| EXERCISE |
Below are some entries; set them all down exactly.

(Beginning of SUPPLIED ENTRIES)

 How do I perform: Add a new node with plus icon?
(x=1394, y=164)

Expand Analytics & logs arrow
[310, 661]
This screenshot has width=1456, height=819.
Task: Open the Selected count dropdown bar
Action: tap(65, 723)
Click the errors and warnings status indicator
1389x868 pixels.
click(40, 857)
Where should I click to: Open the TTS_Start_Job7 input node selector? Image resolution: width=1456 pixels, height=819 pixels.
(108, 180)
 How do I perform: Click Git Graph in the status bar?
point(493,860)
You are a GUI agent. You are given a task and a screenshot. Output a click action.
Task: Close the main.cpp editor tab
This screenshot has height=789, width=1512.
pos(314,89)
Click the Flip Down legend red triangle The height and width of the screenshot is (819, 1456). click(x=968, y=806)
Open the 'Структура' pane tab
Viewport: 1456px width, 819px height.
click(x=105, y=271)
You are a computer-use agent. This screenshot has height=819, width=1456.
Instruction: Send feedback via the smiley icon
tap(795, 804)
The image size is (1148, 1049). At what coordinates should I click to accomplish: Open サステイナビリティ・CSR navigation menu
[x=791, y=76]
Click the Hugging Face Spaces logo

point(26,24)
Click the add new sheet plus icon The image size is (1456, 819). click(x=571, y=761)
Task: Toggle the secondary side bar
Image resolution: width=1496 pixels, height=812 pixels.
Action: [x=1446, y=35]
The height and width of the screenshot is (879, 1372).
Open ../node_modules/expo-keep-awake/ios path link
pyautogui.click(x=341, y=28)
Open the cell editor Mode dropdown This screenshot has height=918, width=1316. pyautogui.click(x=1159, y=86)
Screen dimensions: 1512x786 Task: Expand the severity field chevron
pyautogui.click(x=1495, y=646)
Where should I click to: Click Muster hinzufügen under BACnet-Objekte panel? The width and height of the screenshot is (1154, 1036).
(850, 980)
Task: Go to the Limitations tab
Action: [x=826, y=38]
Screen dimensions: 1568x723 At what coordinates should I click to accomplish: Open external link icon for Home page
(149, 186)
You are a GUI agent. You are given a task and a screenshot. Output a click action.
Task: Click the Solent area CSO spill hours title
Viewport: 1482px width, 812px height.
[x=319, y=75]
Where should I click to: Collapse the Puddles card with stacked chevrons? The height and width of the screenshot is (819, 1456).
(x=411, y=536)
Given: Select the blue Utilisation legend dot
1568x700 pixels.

(End of SUPPLIED ENTRIES)

| ANSWER BOX |
 How do I perform: Add a new node with plus icon?
(x=1394, y=164)

Expand Analytics & logs arrow
[310, 661]
This screenshot has width=1456, height=819.
Task: Open the Selected count dropdown bar
Action: tap(65, 723)
Click the errors and warnings status indicator
1389x868 pixels.
click(40, 857)
Where should I click to: Open the TTS_Start_Job7 input node selector? Image resolution: width=1456 pixels, height=819 pixels.
(108, 180)
 How do I perform: Click Git Graph in the status bar?
point(493,860)
You are a GUI agent. You are given a task and a screenshot. Output a click action.
Task: Close the main.cpp editor tab
This screenshot has height=789, width=1512.
pos(314,89)
Click the Flip Down legend red triangle The height and width of the screenshot is (819, 1456). click(x=968, y=806)
Open the 'Структура' pane tab
Viewport: 1456px width, 819px height.
click(x=105, y=271)
You are a computer-use agent. This screenshot has height=819, width=1456.
Instruction: Send feedback via the smiley icon
tap(795, 804)
The image size is (1148, 1049). At what coordinates should I click to accomplish: Open サステイナビリティ・CSR navigation menu
[x=791, y=76]
Click the Hugging Face Spaces logo

point(26,24)
Click the add new sheet plus icon The image size is (1456, 819). click(x=571, y=761)
Task: Toggle the secondary side bar
Image resolution: width=1496 pixels, height=812 pixels.
Action: [x=1446, y=35]
The height and width of the screenshot is (879, 1372).
Open ../node_modules/expo-keep-awake/ios path link
pyautogui.click(x=341, y=28)
Open the cell editor Mode dropdown This screenshot has height=918, width=1316. pyautogui.click(x=1159, y=86)
Screen dimensions: 1512x786 Task: Expand the severity field chevron
pyautogui.click(x=1495, y=646)
Where should I click to: Click Muster hinzufügen under BACnet-Objekte panel? The width and height of the screenshot is (1154, 1036).
(850, 980)
Task: Go to the Limitations tab
Action: [x=826, y=38]
Screen dimensions: 1568x723 At what coordinates should I click to accomplish: Open external link icon for Home page
(149, 186)
You are a GUI agent. You are given a task and a screenshot. Output a click action.
Task: Click the Solent area CSO spill hours title
Viewport: 1482px width, 812px height.
[x=319, y=75]
Where should I click to: Collapse the Puddles card with stacked chevrons? The height and width of the screenshot is (819, 1456).
(x=411, y=536)
Given: Select the blue Utilisation legend dot
1568x700 pixels.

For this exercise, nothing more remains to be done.